1Graduate School of Agricultural and Life Sciences, University of Tokyo, 1-1-1, Midori-cho, Nishi-Tokyo, Tokyo, 188-0002, Japan
2Technology Innovation R&D Dept.I, Kubota Corporation, 1-11, Takumi-cho, Sakai-ku, Sakai-shi, Osaka, 590-0908, Japan
| Received 26 May 2025 |
Accepted 24 Sep 2025 |
Published 28 Oct 2025 |
Accurate 3D phenotyping of agricultural produce remains challenging due to the trade-off between reconstruction quality and acquisition throughput in existing sensing technologies. While RGB-D cameras enable high-throughput scanning in operational settings like harvesting conveyors, they produce incomplete, low-quality 3D models. Conversely, close-range Structure-from-Motion (SfM) produces high-quality reconstructions but is not suitable for high-throughput field application.

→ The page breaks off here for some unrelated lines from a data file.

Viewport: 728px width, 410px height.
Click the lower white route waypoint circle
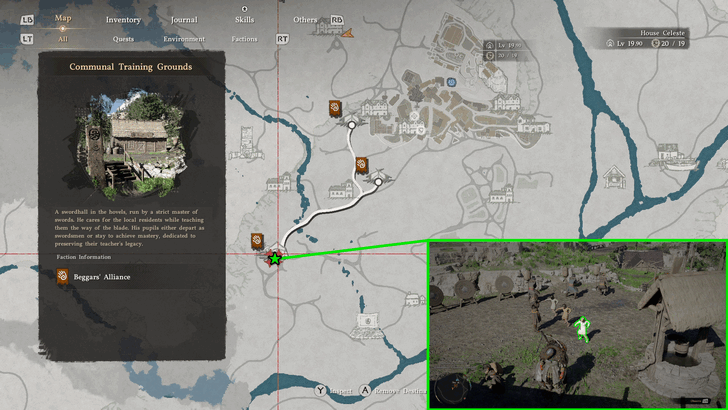click(x=378, y=182)
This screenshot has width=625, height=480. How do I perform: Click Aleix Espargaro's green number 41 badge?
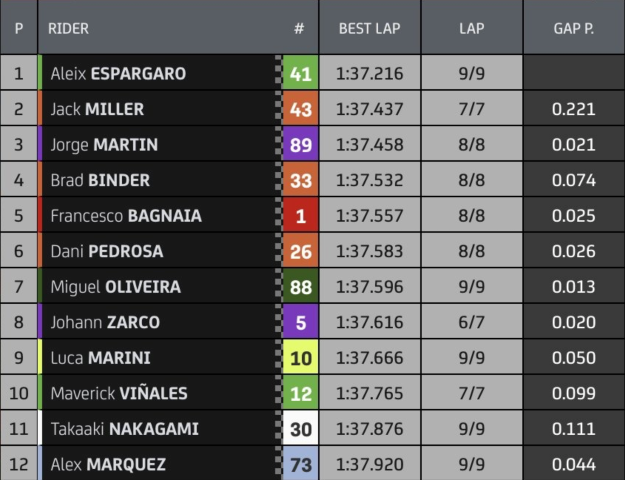[x=300, y=73]
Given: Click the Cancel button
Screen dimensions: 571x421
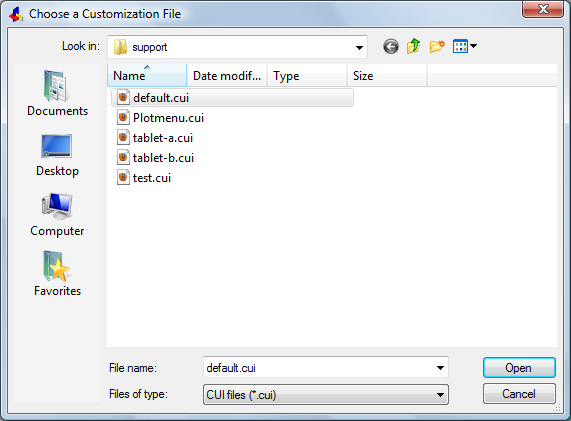Looking at the screenshot, I should click(519, 394).
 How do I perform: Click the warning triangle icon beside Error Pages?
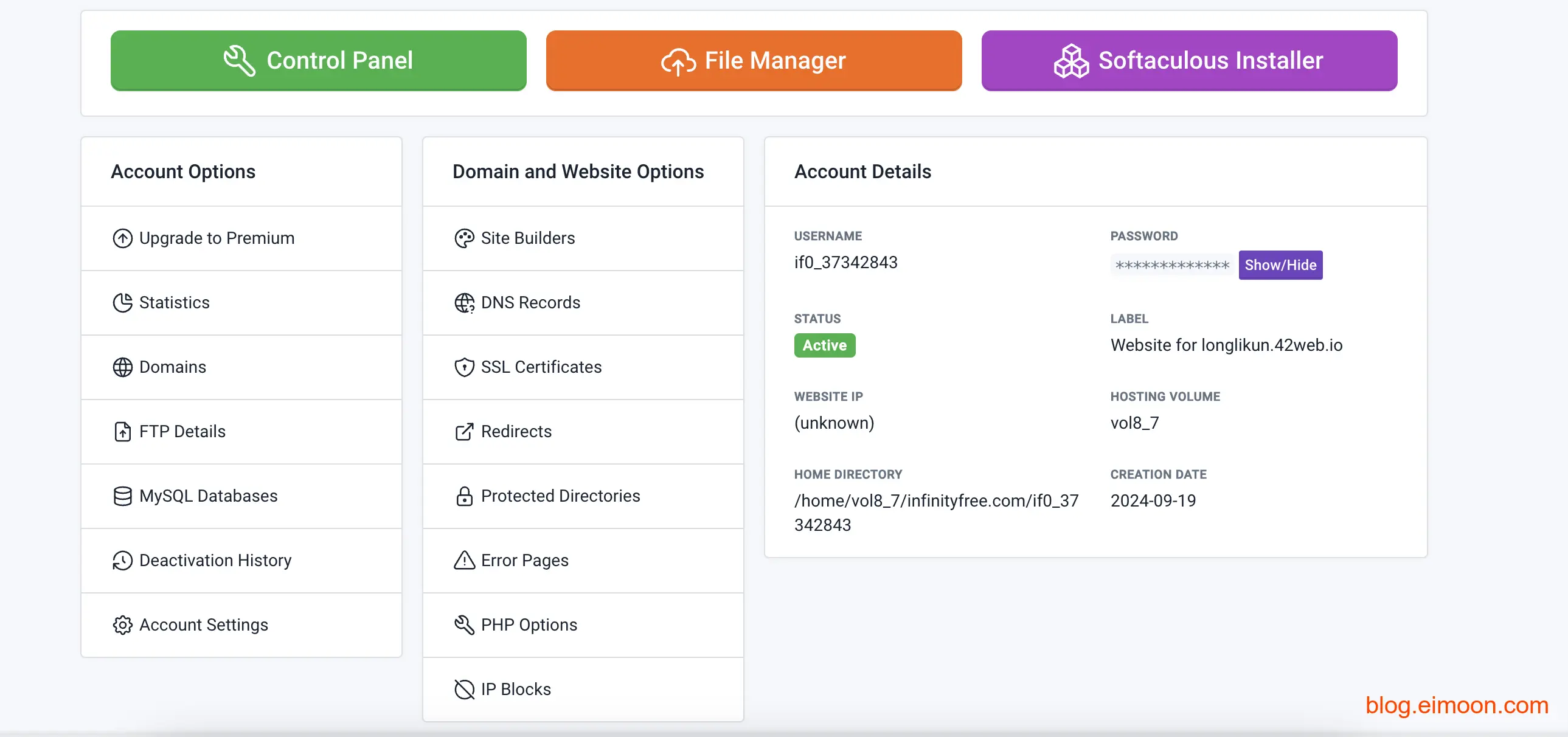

This study bridges this gap through 3DPotatoTwin, a paired dataset containing 339 tuber samples across three cultivars collected in Hokkaido, Japan. Our dataset uniquely combines: (1) conveyor-acquired RGB-D point clouds, (2) ground measurement, (3) SfM reconstructions under indoor controlled environment, and (4) aligned model pairs with transformation matrices. The multi-sensory alignment employs an semi-supervised pin-guided pipeline incorporating single-pin extraction and referencing, cross-strip matching, and binary-color-enhanced ICP, achieving 0.59 ± 0.11 mm registration accuracy. Beyond serving as a benchmark for 3D phenotyping algorithms, the dataset enables training of 3D completion networks to reconstruct high-quality 3D models from partial RGB-D point clouds. Meanwhile, the proposed semi-automated annotation pipeline has the potential to accelerate 3D dataset generation for similar studies. The presented methodology demonstrates broader applicability for multi-sensor data fusion across crop phenotyping applications. The dataset and pipeline source code are publicly available at HuggingFace and GitHub, respectively.